Orhan Pamuk’un edebiyatını konuşamıyoruz
ABONE OL

Türkiye’de Modern Kültürün Oluşumu serisini Türkiye’de Yazınsal Bilincin Oluşumu ile tamamlayan Hasan Bülent Kahraman, önemli tartışmalara kapı aralıyor. 

Kahraman’ın “Modern öncesi sözelin büyük etkisi bir yana görsel olan, modernleşme döneminde bizde sözel olanı öncelemiştir. Sorun ise mimari dışındaki modern görselin, resim ve heykel demek istiyorum büyük ölçüde kitleye ulaşmamasıdır. Oysa modern sözel, gazeteler, tefrika romanlar üstünden hızla modern zihni hazırlamıştır” tespiti bile üzerinde uzunca konuşulmayı hakkediyor.

“Modernleşme dokusu, doğası gereği bir kültürel konudur. Türkiye’de de bir kültürel sorunsal halinde başlamıştır. Kültürel tercihler üstünden bir modernleşme yaratmak istedik. Her şeyi bir medeniyet bunalımı olarak özetlememize rağmen bu bunalımın kaynağına inmedik” diyen Kahraman, serinin ikinci kitabında yazınsal bilincin, çok çeşitli düzeylerde toplumsal bilinçle nasıl, ne şekilde kesiştiğini ortaya çıkarmaya çalışıyor. 

Türkiye’de en önemli kültürel alanın edebiyat olduğunu söyleyen Kahraman “Bu yüzden de ister yazarlar, isterse gazeteciler aracılığıyla olsun ‘yazı’ Türk modernleşmesinin kültürel bel kemiğidir” diyor ancak bugün edebiyatın tıpkı Batı’da olduğu gibi çoksatar kitaplar ile azalan sayıdaki nitelikli eserler arasında sıkıştığına dikkat çekiyor.
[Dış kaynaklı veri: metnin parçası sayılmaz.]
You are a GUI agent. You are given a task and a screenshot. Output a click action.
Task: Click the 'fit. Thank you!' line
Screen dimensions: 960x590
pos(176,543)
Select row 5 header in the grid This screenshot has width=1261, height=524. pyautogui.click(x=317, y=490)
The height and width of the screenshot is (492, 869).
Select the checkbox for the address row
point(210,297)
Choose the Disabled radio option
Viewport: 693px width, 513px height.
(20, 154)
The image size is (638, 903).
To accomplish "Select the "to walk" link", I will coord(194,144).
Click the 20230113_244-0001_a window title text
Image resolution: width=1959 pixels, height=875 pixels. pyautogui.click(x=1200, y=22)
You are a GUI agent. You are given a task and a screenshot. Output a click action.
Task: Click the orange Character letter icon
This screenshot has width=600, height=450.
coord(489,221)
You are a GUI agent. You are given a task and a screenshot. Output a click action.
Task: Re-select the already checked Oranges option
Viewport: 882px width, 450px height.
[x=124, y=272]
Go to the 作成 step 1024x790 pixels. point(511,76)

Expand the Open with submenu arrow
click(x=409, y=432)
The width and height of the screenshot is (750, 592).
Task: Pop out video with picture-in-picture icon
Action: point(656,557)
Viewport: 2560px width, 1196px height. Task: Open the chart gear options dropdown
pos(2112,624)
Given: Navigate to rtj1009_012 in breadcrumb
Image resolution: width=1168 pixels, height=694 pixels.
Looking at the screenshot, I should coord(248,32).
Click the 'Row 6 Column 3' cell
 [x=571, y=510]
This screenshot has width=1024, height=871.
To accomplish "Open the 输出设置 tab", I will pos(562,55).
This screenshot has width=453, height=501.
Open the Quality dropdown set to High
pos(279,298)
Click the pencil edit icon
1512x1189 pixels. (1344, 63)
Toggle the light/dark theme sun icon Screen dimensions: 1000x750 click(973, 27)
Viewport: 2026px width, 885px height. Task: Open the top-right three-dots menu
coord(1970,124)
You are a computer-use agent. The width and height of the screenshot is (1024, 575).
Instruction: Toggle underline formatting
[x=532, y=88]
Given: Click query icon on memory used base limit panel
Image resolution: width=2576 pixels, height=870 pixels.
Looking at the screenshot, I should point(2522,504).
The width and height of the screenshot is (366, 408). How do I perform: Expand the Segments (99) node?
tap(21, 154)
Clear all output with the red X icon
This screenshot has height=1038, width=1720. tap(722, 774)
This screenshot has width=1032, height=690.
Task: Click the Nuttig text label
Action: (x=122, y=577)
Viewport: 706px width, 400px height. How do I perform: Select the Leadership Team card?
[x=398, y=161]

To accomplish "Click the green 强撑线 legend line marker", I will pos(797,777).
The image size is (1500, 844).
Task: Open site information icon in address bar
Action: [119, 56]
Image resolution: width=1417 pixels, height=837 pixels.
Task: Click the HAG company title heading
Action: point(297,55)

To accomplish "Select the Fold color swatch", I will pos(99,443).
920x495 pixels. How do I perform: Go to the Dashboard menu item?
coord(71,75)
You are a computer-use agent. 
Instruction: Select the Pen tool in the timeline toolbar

Sayısal artış ölümün habercisi

Kahraman’a göre ‘batılaşma’ kaygısının en güçlü taşıyıcısı olarak ciddi bir ‘misyon’ üstlenen ve Cumhuriyet’in ilk yıllarında kurucu ideolojiye de bu anlamda hizmet eden edebiyat 1980’li yıllarda farklı bir yola girdi. Bu gidişi “1980 sonrası kuşak edebiyat alanında büyük ve yerleşik yazarlar çıkarmanın ötesinde edebiyat sosyolojisi alanında ilk defa çok satan yazar bulma kaygısına yöneliyordu. Aralarındaki entelektüel, kültürel, yazınsal farklar hiç sözkonusu edilmeksizin Orhan Pamuk’la Ahmet Altan bu türden bir çatışmaya sürüklenmekteydi” diye özetleyen Kahraman, edebiyat yapıtının edebiyat dışı parametrelerle tartışıldığı ikinci bir dönem daha olmadığını da söylüyor ve ekliyor: “Orhan Pamuk gerçek anlamda bir yazar ve önemli bir romancıdır. Fakat o dahi edebiyat alanında tartışılmanın ötesinde satış yöntemleri ve rakamları açısından ele alınmıştır. Bu, öncelikle ciddi bir kültür sonra da eleştirmen sorunudur.”

Edebiyat alanındaki popüler kültür baskısını eleştiren ve roman sayısındaki artışa hiç de olumlu bakmayan Kahraman’a göre bu muazzam artış romanın ölümünü haber veriyor. Kahraman’ın edebiyatın bundan sonraki konumu ile ilgili öngörüsü ise şöyle: “Edebiyat belki daha küçülen ama tutkunlarının oluşturduğu çok küçük bir nüfus içinde etkinliğini sürdürecektir.”